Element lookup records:
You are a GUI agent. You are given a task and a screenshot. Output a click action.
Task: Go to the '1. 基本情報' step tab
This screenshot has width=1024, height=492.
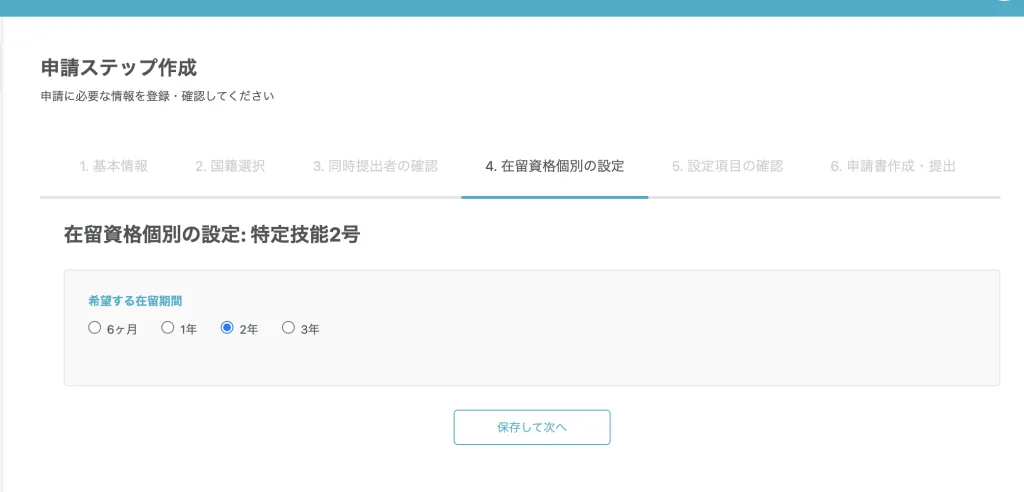pyautogui.click(x=114, y=167)
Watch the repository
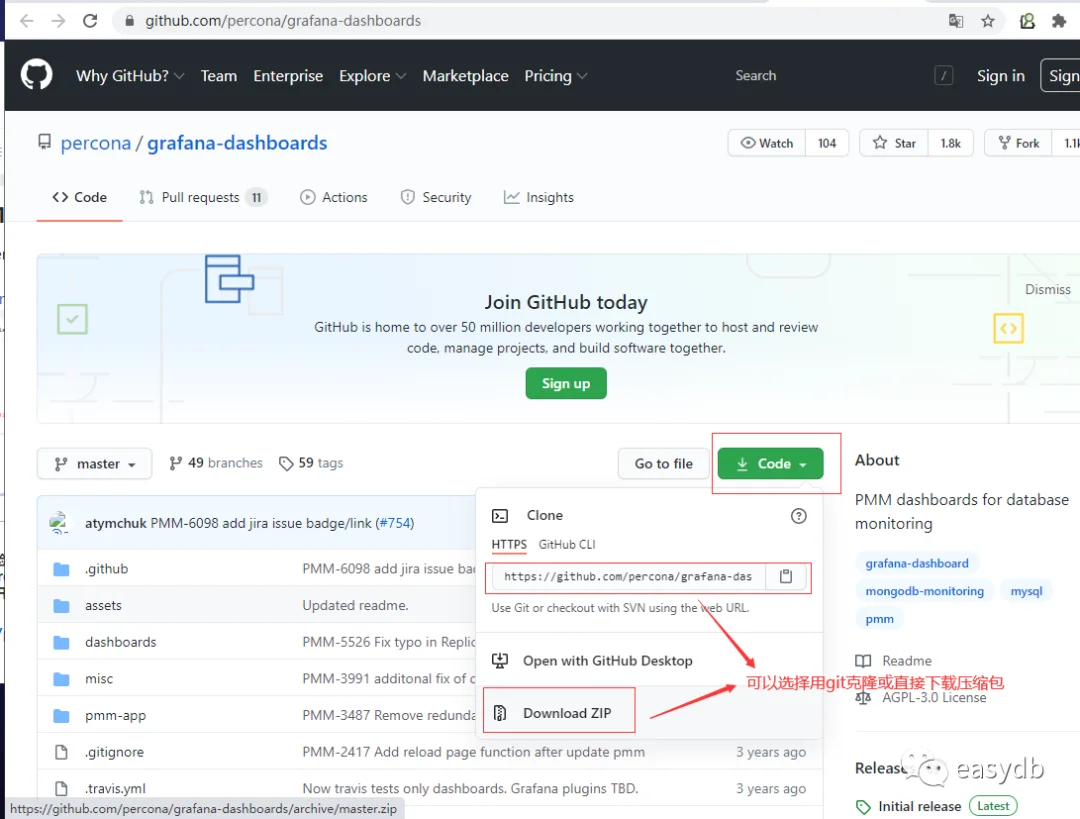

*WHAT IS EXPECTED*. Reproduce every line of the entries above verbatim, leaving out the pictures.

*EXERCISE RESPONSE*.
You are a GUI agent. You are given a task and a screenshot. Output a click action.
Task: Go to the '1. 基本情報' step tab
This screenshot has width=1024, height=492.
pyautogui.click(x=114, y=167)
Watch the repository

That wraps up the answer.